Iron & Wine - The Creek Drank the Cradle (2002, Sub Pop)

"How I've missed you lately
And the way you would speak
And all that we wouldn't say
..."

This is a tough one. It's become somewhat of a depressing listen for me. You see, I was doing a lot of thinking about a girl I haven't seen in nearly a decade the month this was released. I made a huge mistake by listening to it while thinking about her. The girl in question imprinted herself on this album. Her essence, what she meant to me, etc. Sam Beam's darkly beautiful home recordings about loss and regret became a soundtrack to my memories. Turning this album on forces me to confront the vast ocean between what is and what could have been.

The first line of "Faded From the Winter," "Daddy's ghost behind you," sends me back a few years to an impromptu long distance phone call late at night. We're playing catch up and she tells me that her father died suddenly not long after I saw her last. When we hung up, I cried for her. And I was angry at God because I had mentally drawn a magic circle around this girl and nothing bad was allowed to happen to her. I felt that the universe had betrayed her.
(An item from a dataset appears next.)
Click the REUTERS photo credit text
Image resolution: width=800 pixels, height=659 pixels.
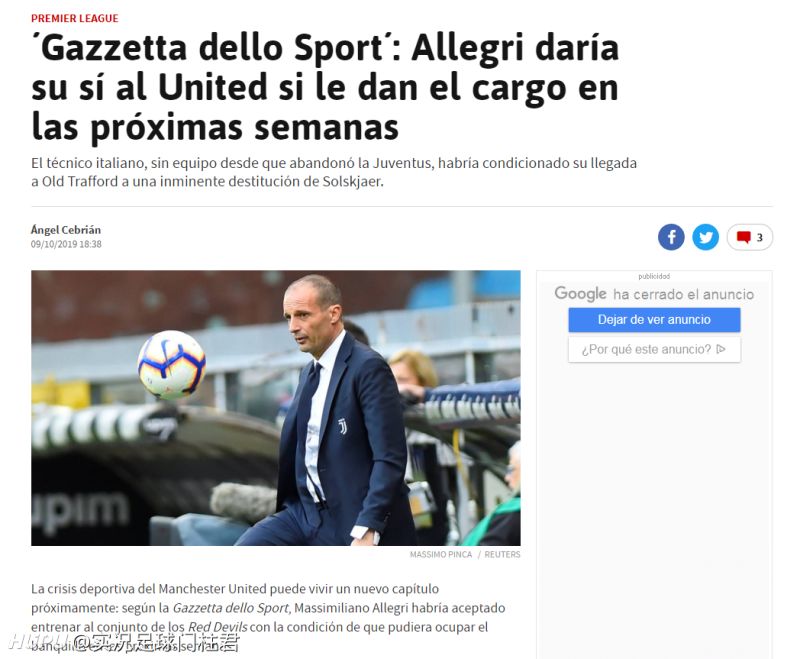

Later in the same song: "You're the prayer inside me." Whether Beam knew it or not, he defined in one line what that girl meant to me. And distance and time never changed that. Needless to say, I don't play the fucking thing all that often. But I'm taking it with me. Because faced with eternity, I'll need something to remember her by. The old letters and solitary photograph I keep in a box just aren't enough.

Love - Forever Changes (1967, Elektra)

"By the time that I'm through singing
The bells from the schools of walls will be ringing
More confusions, blood transfusions
The news today will be the movies for tomorrow
And the water's turned to blood
And if you don't think so
Go turn on your tub
..."

A dark, psychedelic gem from the Summer of Love that manages to be as terrifying as it is beautiful. The band was coming apart at the seams when the album was recorded. Acid tabs had been replaced with heroin, lead singer Arthur Lee, never the shining example of sanity, was convinced he was going to die and intended the album to be his final will and testament. With the help of the gifted guitarist Bryan Maclean, Lee crafted a cryptic, apocalyptic, musical bomb and detonated it on Los Angeles. Listening now, one wonders if Lee hadn't perhaps seen the city's future. The hippy ideals of the 60s were about to be ground to dust beneath the heels of Charles Manson, Watergate, and Vietnam.
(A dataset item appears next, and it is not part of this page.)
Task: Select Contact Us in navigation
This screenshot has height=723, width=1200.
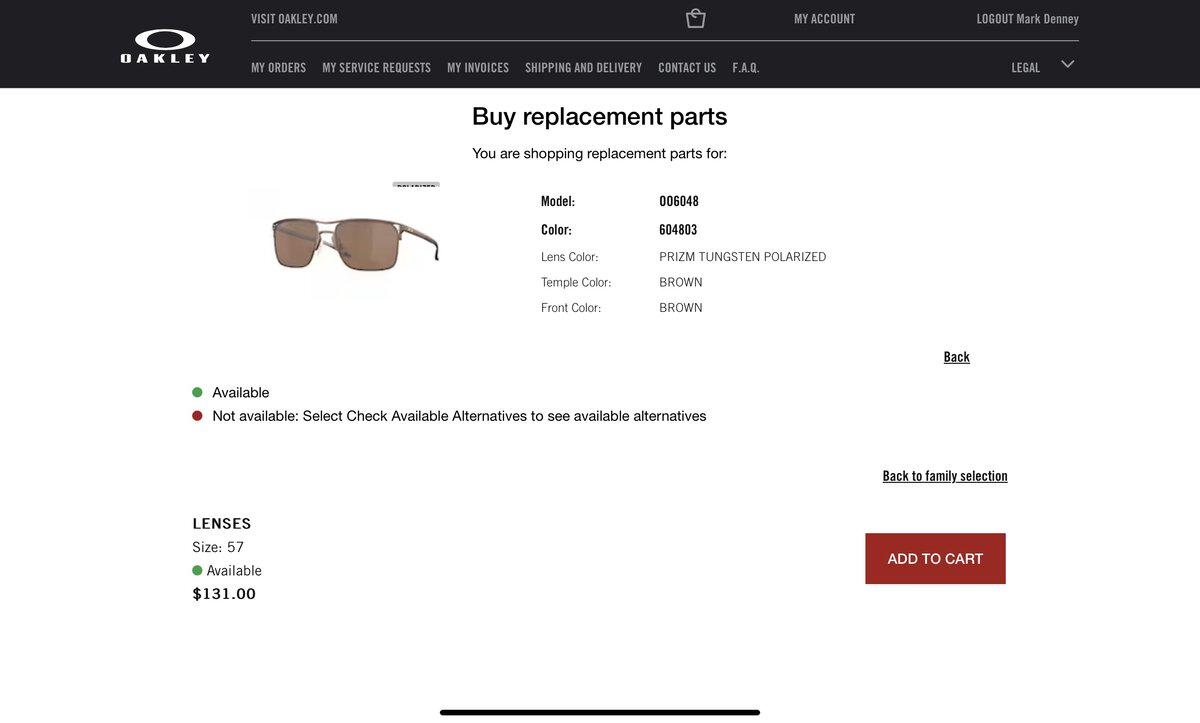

Lee's visionary masterpiece never fails to draw in its listeners because Lee is such a compelling narrator. Every song is a battle waged on the landscape of his soul. Love, tenderness, and empathy are locked in a harrowing struggle against paranoia and fear. That you can't quite decide which side won the war at the album's close just adds to its power.

Forever Changes is even more timely now than it was when it was released 38 years ago. It has never failed to capture my imagination.

Lee Morgan - Search for the New Land (1964, Blue Note)

Lee Morgan was only 33 when his common-law wife shot and killed him at a popular New York club called Slug's where he was performing. To this day, jazz aficionados debate the details of his death. Some say he was shot on stage in front of the entire audience, others claim the shooting took place outside of the club after the show. Particulars aside, one thing everyone agrees on is that we lost one of the greatest trumpet players who ever lived on February 19th, 1972.

Morgan, who saved jazz's most renowned label, Blue Note, from bankruptcy with his hit album The Sidewinder, recorded Search for the New Land on February 15th, 1964. He was joined by tenor saxophonist Wayne Shorter, pianist Herbie Hancock, guitarist Grant Green, bassist Reggie Workman, and drummer Billy Higgins. Shorter and Hancock, legendary group leaders in their own right, would go on to join Miles Davis's band later that year.

Morgan recorded The Sidewinder in December of '63, after spending nearly two years recovering from a serious heroin addiction in his hometown of Philadelphia. The Sidewinder was his comeback album and the catchy, hard bop title track was used in a high profile automobile ad campaign. The song caught on with the public and the album made its way to the upper tier of both the pop and R&B charts. When Morgan returned to the studio to record Search for the New Land, The Sidewinder was still several months away from becoming a phenomenon. There in Rudy Van Gelder's studio in New Jersey on that cold February day, Morgan, who was only 25 at the time, was not yet feeling the tremendous strain that musicians often face when recording a follow up to a hit album. He was simply there to play a handful of songs he had written, accompanied by his friends. After finishing the day's work, I doubt he had any idea that he had just completed the finest session of his career.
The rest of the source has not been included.